I’m new to IPFS and am just trying to get a website up and running. While doing so I noticed there doesn’t seem to be anything stopping me using visitors nodes to cache more then just the page they are viewing. My understanding is that your local node caches any blocks you access; if that’s the case then it could be abused to force the caching of other material. If I’m browsing sites on IPFS there’s a lot going on in the background, fetching images, JS, CSS, XHR etc. To me there seems to be an incentive for websites to download as much as they can in the background while the user is on a page to maximise the availability of their content.
Potentially an even bigger issue would be caching of illegal material without the users knowledge when they visit what seem to be perfectly legitimate websites.
Am I misunderstanding something or is this a known issue and are there any ways to mitigate such abuse?
             
            
              
              
              
            
            
           
          
            
            
              
One mitigation would be to garbage collect often. That’ll wipe out anything you haven’t intentionally pinned.
             
            
              
              
              
            
            
           
          
            
            
              
FYI, websites can already do this (although you usually don’t end up serving this data).
But yes, this is a very real (and complex) problem without any clear solutions. Things we can do:
- Provide blocklists for known “bad bits” (using double hashing to avoid indexing the bad bits).
- Allow users to determine which websites/apps they want to make available. To make this work, we’d have to associate every block with each “origin” through which we downloaded the block. (HARD)
- Allow users to explicitly decide what data they want to make available. That is, we could allow websites to add a “pin this!” button (kind of like a “like this!”) that would (at the users request) tell the IPFS daemon to make the requested resource available to the network.
 
            
              
              
              
            
            
           
          
            
            
              
Website can download stuff without user knowledge already but like you say they don’t serve that content so websites authors have no reason to do put unnecessary load on their own servers.

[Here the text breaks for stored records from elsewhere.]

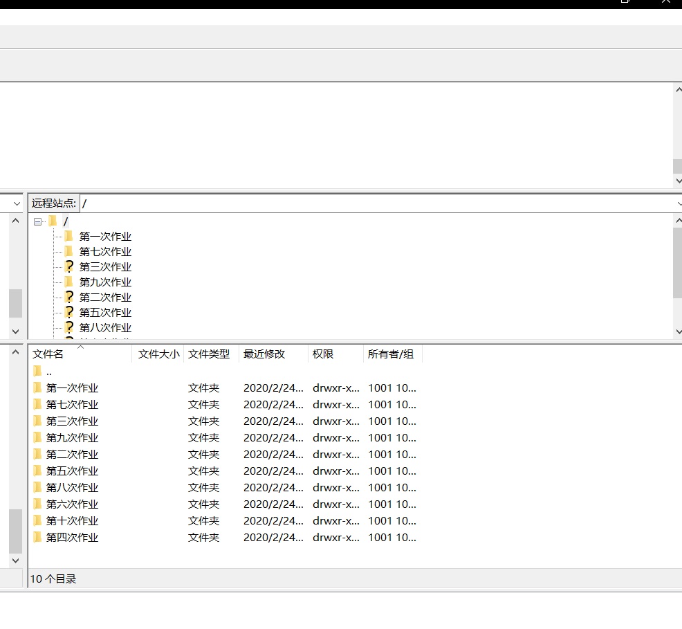Open the 远程站点 path dropdown arrow
Image resolution: width=682 pixels, height=629 pixels.
(677, 203)
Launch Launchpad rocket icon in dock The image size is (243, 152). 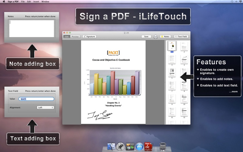(121, 147)
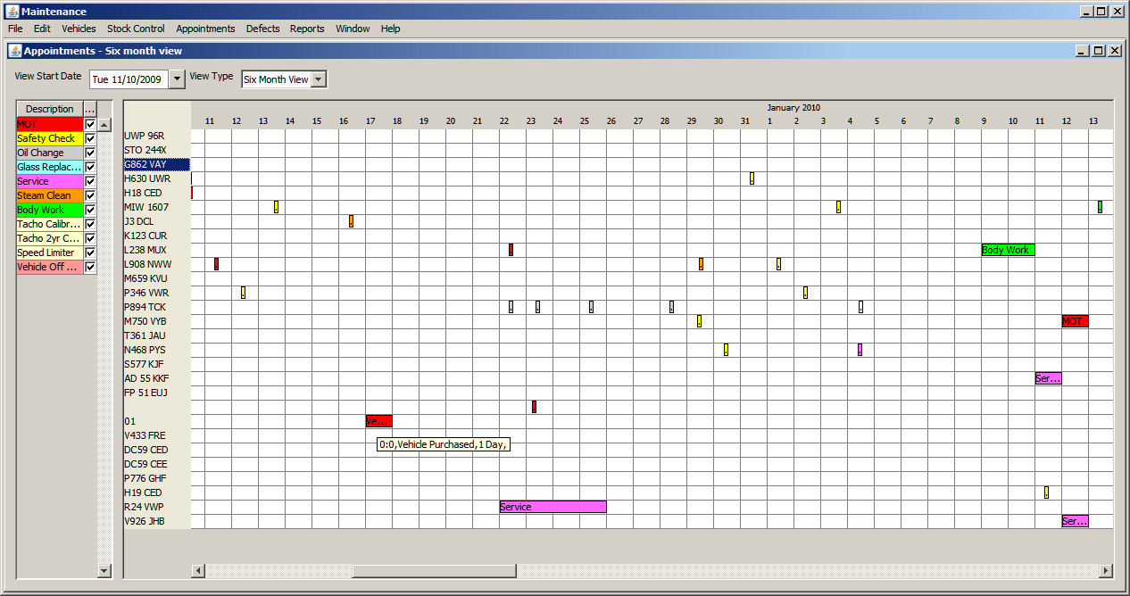
Task: Disable the Steam Clean checkbox
Action: coord(90,195)
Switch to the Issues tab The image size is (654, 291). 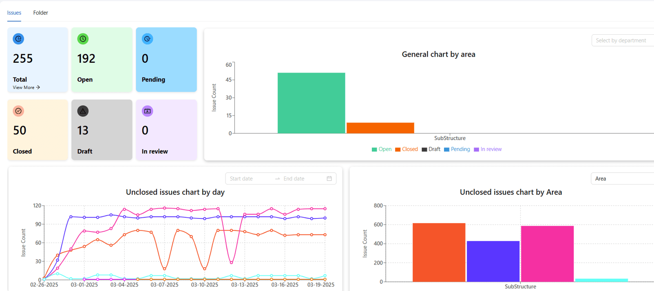click(x=14, y=13)
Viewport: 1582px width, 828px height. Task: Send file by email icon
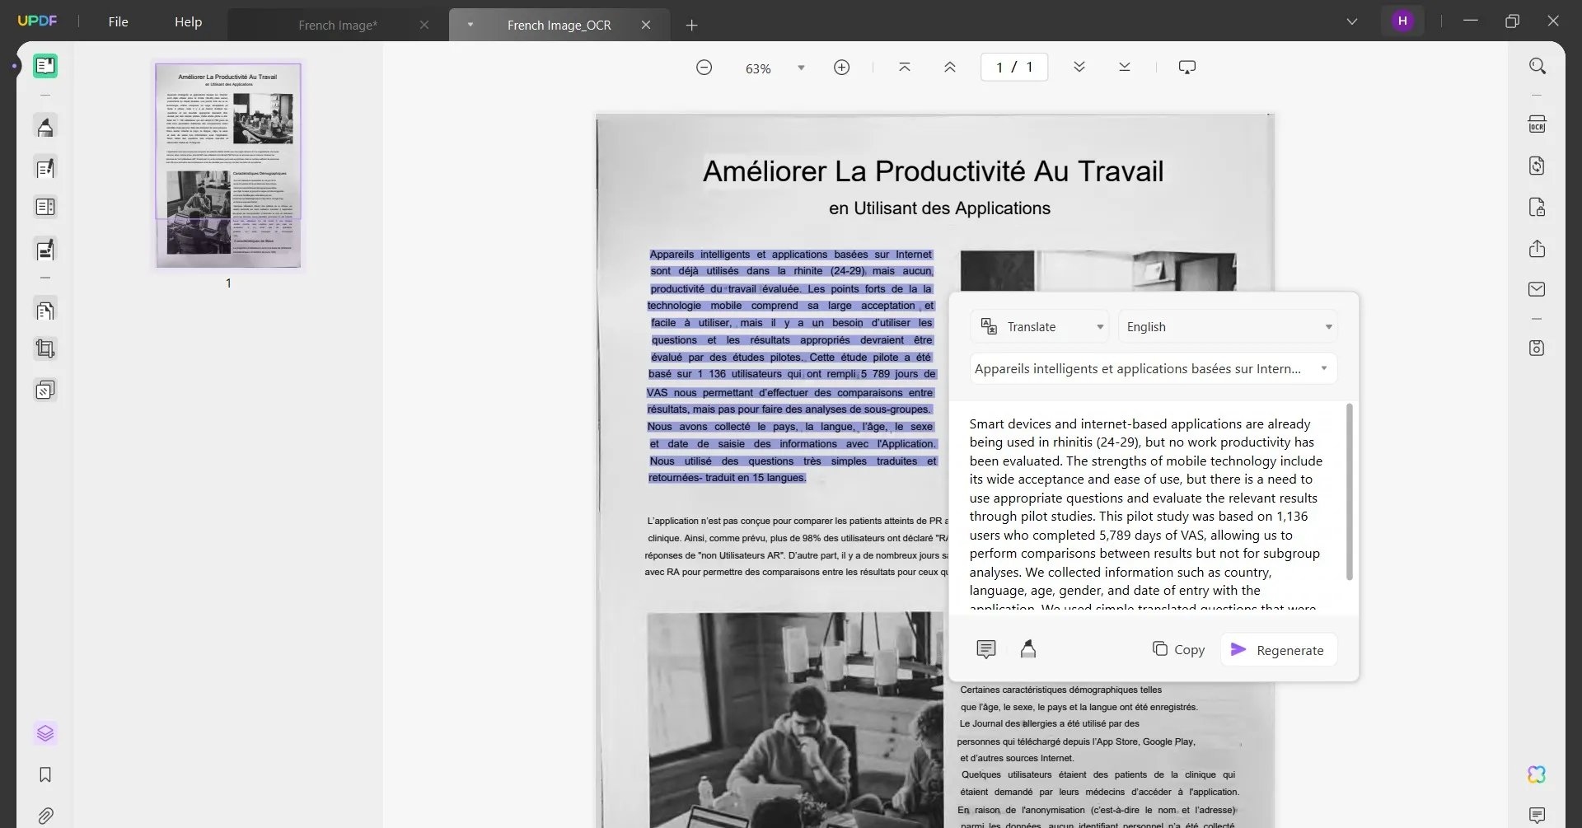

I was giving it some thought and did come up with one potential solution that may at least removes the incentive to cache as much content as possible on the users node. It should be possible for the HTTP server to deny access to anything outside of the root hash by using the referrer in the request. Then if you get the HTTP server to wait for the entirety (or at least a good chunk) of the root hash to download before providing the entry point you encourage websites to minimise the content available to them on a single page.
Such a solution does limit some use cases(ie streaming video) for IPFS so it might be a case of having user permission to add exceptions.